Alcuni giorni fa il 46enne Jilani Ben Mahmoud è stato fermato perché sospettato di radicalizzazione. Nel paese del Siracusano dove viveva lo conoscono in tanti. A cominciare dal capo religioso della locale comunità islamica: «Lo vedevo qui spesso, ma era una persona come le altre»
Terrorismo, Pachino si interroga sul tunisino espulso Imam: «Veniva in moschea, mai sembrato estremista»
«Però dite la verità, per favore». La richiesta arriva alla fine e a farla è Mohammed, il figlio dell’imam di Pachino Ahmed Haimoud, e riguarda l’impegno a raccontare la realtà così com’è, senza cedere alla generalizzazione. Da queste parti, infatti, due giorni fa un tunisino di 46 anni, Jilani Ben Mahmoud, è stato fermato dalla polizia perché destinatario di provvedimento di espulsione dall’Italia. Una misura derivante non solo dalla mancanza di permesso di soggiorno, ma anche e soprattutto perché ritenuto membro di un gruppo che avrebbe avuto rapporti con l’estremismo islamico.
Jilani sarebbe entrato in contatto, infatti, con un minorenne francese di origine italiana, che sul web avrebbe manifestato la volontà di andare a combattere tra Siria e Iraq, a sostegno della causa jihadista. Lo stesso web che proprio oggi il presidente del Consiglio, Paolo Gentiloni, ha definito uno dei luoghi principali – insieme alle carceri – dove avviene il consolidamento delle idee estremiste.
Il 46enne era stato segnalato già lo scorso mese dall’intelligence come soggetto pericoloso in termini di radicalizzazione e a dimostrarlo, inoltre, sarebbero stati anche i comportamenti tenuti in carcere, dove il tunisino è finito dopo essere stato arrestato a metà agosto per violazione dell’ordinanza di allontanamento dall’Italia. È nel corso di questa esperienza che sarebbe diventato leader dei detenuti di fede musulmana.
Il 46enne, che è stato trasferito al C.i.e. di Caltanissetta in attesa di essere rimpatriato, non è un volto sconosciuto a Pachino. A confermarlo è lo stesso imam. «Certo che lo conosco, veniva spesso in moschea – racconta Ahmed Haimoud, originario del Marocco, ma da anni in Italia, dove lavora nei campi -. La frequentano in molti, a volte siamo anche un centinaio, ma tutte brave persone. Jilani per me era una persona come le altre, non mi è mai sembrato estremista».

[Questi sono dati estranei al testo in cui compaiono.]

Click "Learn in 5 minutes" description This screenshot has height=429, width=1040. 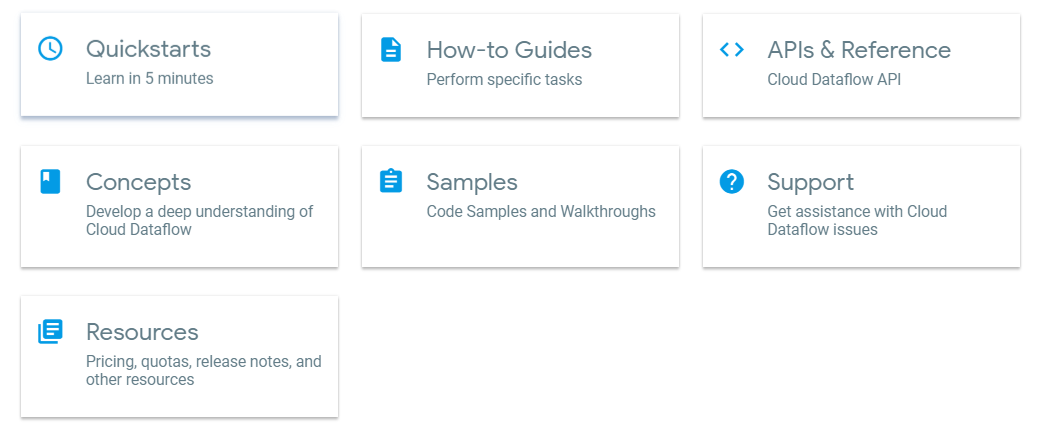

A commentare la possibilità che l’uomo facesse parte di un gruppo di radicalizzati è anche Mohammed, che ha 21 anni dei quali gli ultimi sette trascorsi in Italia. «Io non lo conoscevo, ma non mi sembra possibile che qui a Pachino ci sia questo tipo di persone», dichiara. Per poi assicurare che di estremismo non c’è spazio nella comunità musulmana attiva nel centro del Siracusano. «Gli attentati dell’Isis? Sono cose che ci fanno arrabbiare, perché sono cose sbagliate. Inoltre le persone pensano che tutti i musulmani sono così, mentre non è vero». Mohammed arriva anche a sospettare che i motivi dell’allontanamento del 46enne tunisino siano inventati. «Anche un’altra volta è venuto qui un giornalista di una tv importante dicendoci che era stato espulso un terrorista, ma poi abbiamo scoperto che era stato cacciato solo perché non aveva documenti», assicura il giovane.

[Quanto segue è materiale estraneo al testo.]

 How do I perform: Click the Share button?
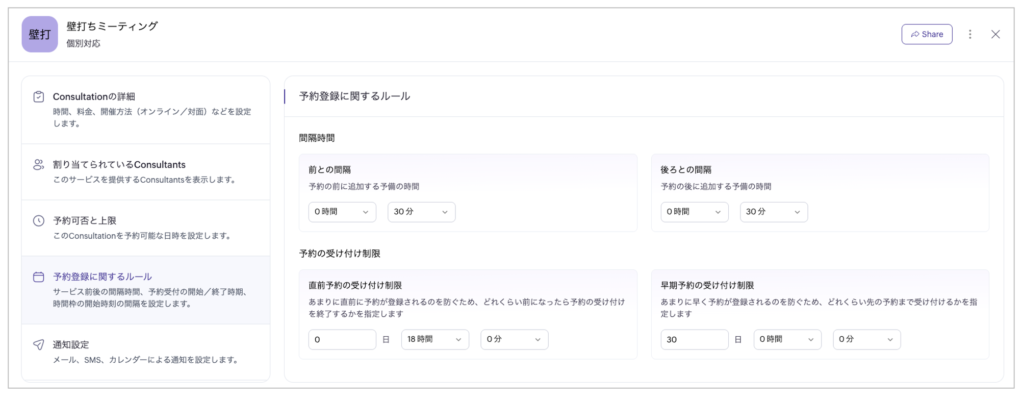pyautogui.click(x=926, y=34)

Il tunisino era un volto noto anche tra gli italiani. «Lo conoscevo perché lo trovavo spesso a comprare sigarette nella rivendita di tabacchi dove mi rifornisco», racconta un trentenne del posto. Circostanze che però non sono sufficienti a stabilire se si tratti di una persona pericolosa o meno. «Per me era soltanto uno dei tanti che comprano sigarette», sottolinea.
Stupita della notizia anche l’assessora al Welfare, Mariella Costa, che ricorda come a Pachino – la cui popolazione supera abbondantemente i 20mila abitanti – il fenomeno migratorio ha radici ormai consolidate. «Da anni conviviamo con persone di diverse nazionalità, il livello di integrazione è buono – commenta -. Siamo tra i pochi Comuni ad avere un ufficio dedicato ai migranti. Non sapevo di questa espulsione, ma mi sembra strano pensare a un estremista da queste parti, i primi stranieri sono arrivati 20 anni fa».
Ed è proprio a 20 anni fa che, domenica prossima, tornerà il pensiero di quanti prenderanno parte a un’iniziativa promossa dal Comune e dall’associazionismo, per ricordare il naufragio della notte di Natale del 1996, quando a perdere la vita furono in 283. Tra i rappresentanti delle varie comunità religiose ci sarà anche Ahmed Haimoud.